In Ohio, Rep.-elect Charlie Wilson is conservative on cultural issues, so that makes him a relatively moderate Democrat. But fellow Buckeye State Rep.-elect Betty Sutton certainly isn’t a moderate, and although I didn’t meet Rep.-elect Zack Space, I am told by people who did that his views seem fairly liberal.

I wrote after the previous cycle that I liked Indiana Democrat Joe Donnelly and hoped he’d run again, but I’d never call him a conservative Democrat. On the other hand, Rep.-elect Brad Ellsworth told me that he is pro-life, supports a constitutional amendment defining marriage and supports capital punishment, so he does appear to be a moderate Democrat.

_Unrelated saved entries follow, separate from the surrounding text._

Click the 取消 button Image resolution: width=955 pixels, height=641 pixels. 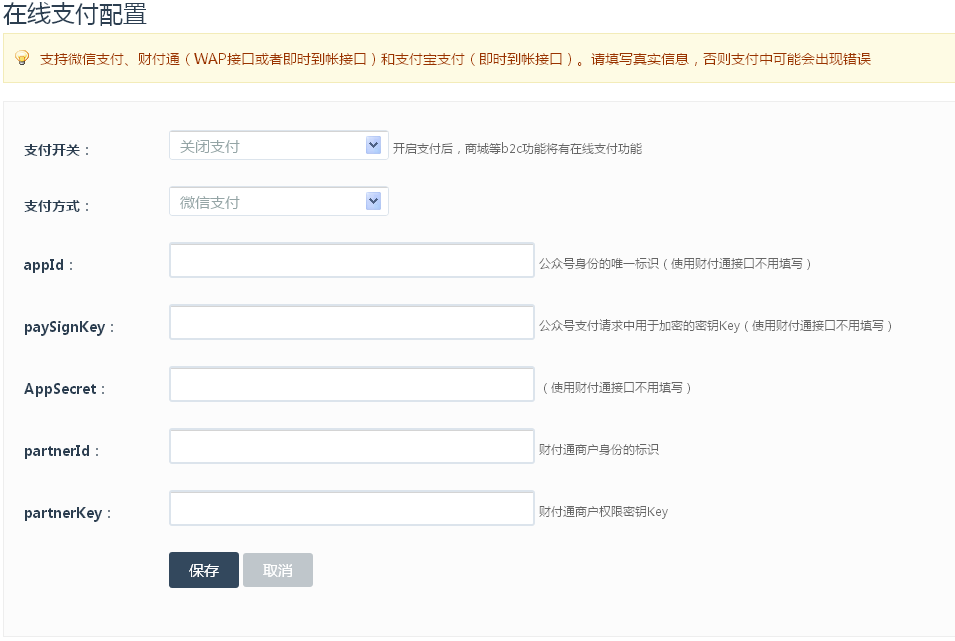point(278,570)
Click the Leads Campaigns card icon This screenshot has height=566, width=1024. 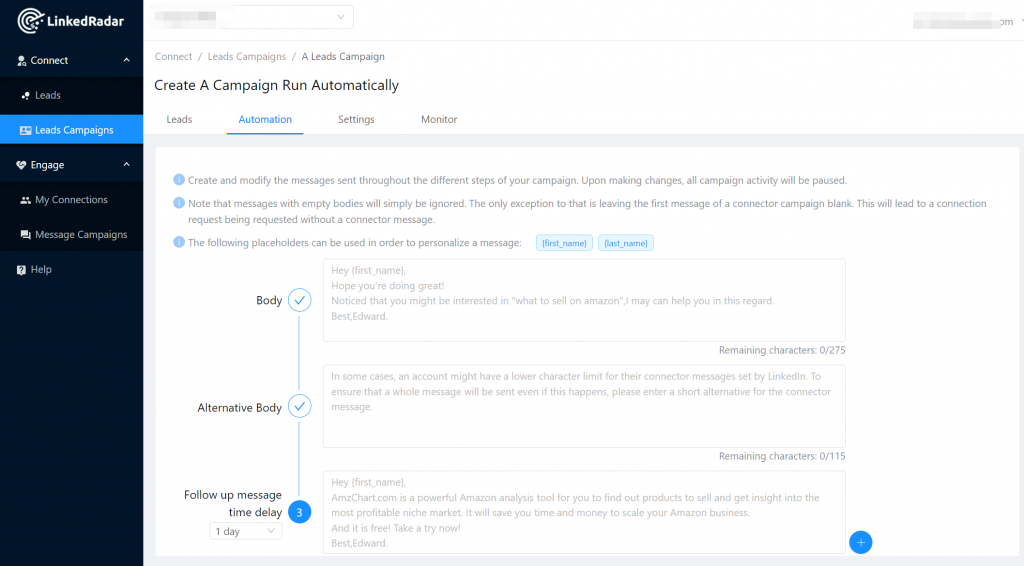[x=26, y=131]
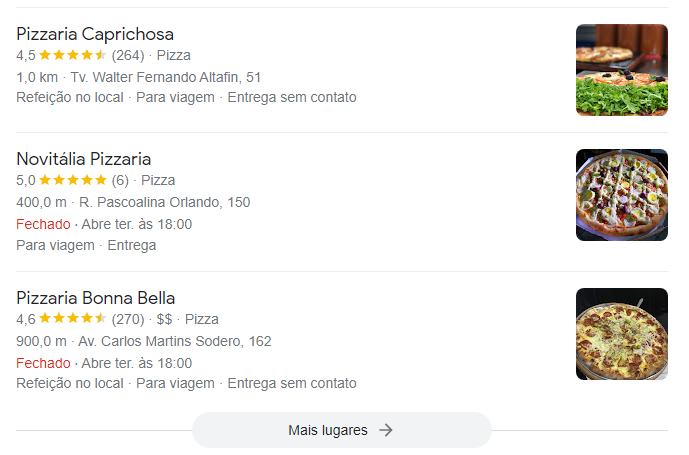
Task: Click the $$ price indicator of Bonna Bella
Action: click(x=164, y=319)
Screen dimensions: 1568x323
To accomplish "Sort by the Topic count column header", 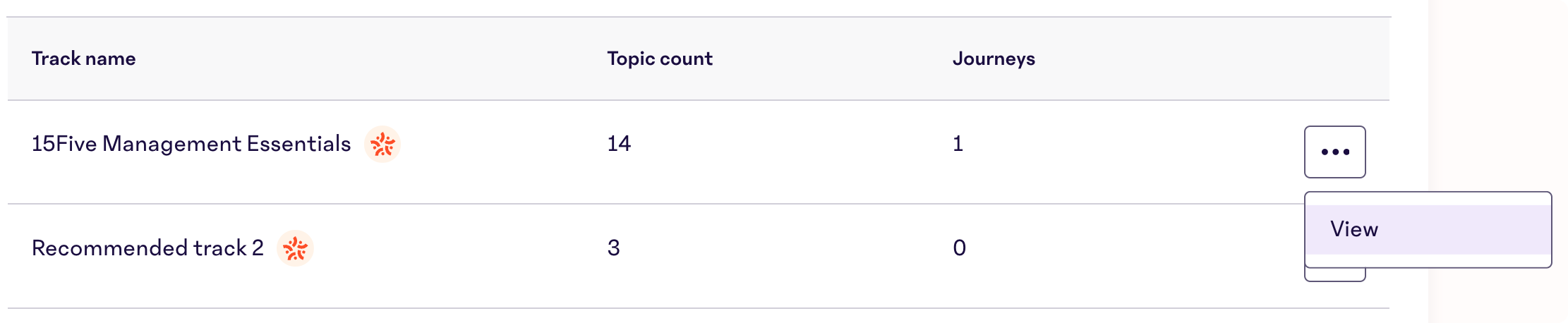I will click(x=660, y=59).
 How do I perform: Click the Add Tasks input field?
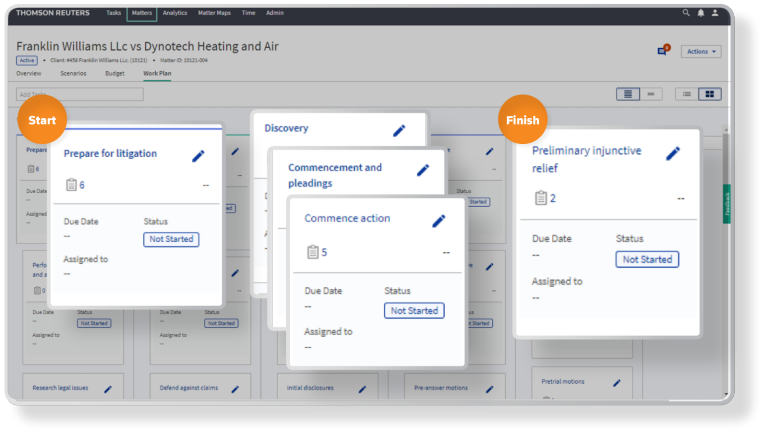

Then there is Rep.-elect Baron Hill, who, if you ask him, probably will call himself a moderate Democrat. The only problem is that voters in Indiana’s 9th district fired him two years ago because they thought he was a cultural liberal who tried to have issues both ways.

I’ve never met Rep.-elect John Yarmuth, who knocked off Rep. Anne Northup (R-Ky.) and has a reputation for being both very personable and very liberal. Kansas Rep.-elect Nancy Boyda is pro-choice, and as far as I can tell, there is no reason to see her as a moderate.

Kentucky Democrat Ken Lucas would have been a conservative Democrat, but he lost. Florida’s Christine Jennings, a bank president, might have been moderate on business issues, but she apparently lost narrowly.

Colorado Rep.-elect Ed Perlmutter? Liberal. Iowa Rep.-elect Bruce Braley? Very liberal. Arizona Rep.-elect Gabrielle Giffords? Liberal, I think.

Now let me be very clear about my point. I’m not saying that it’s good or bad that most of these Democrats are likely to be pretty typical members of their party. I’m only saying that’s where they fit. A bunch of conservative Democrats didn’t win election last week.

So how and why did the buzz get going that the Democrats elected last Tuesday foreshadow a different Democratic Party? I’m not sure.

Part of it may have been all the hype about Democrats “broadening the playing field” and possibly taking very Republican seats in Idaho, Nebraska, Colorado, Washington, Wyoming and Indiana. That didn’t happen, though in some cases the Democrats running for those seats performed well above what would be expected for their party.

Though there were obvious exceptions, most of the House takeovers occurred in swing and Democratic-leaning districts, and those districts elected pretty conventional Democrats.

The election of Bob Casey Jr. (Pa.) to the Senate may have added to the impression that Democrats were sending moderates and conservatives to Washington, D.C. But again, Casey – who opposes legal abortion – is the exception, not the rule.

House Democrats way well attempt to steer a more moderate path between now and 2008, especially since their opportunities are limited with Bush in the White House. But if that happens, it would be the result of a pragmatic decision by party leaders, not the result of an infusion of moderates and conservatives into their party last week.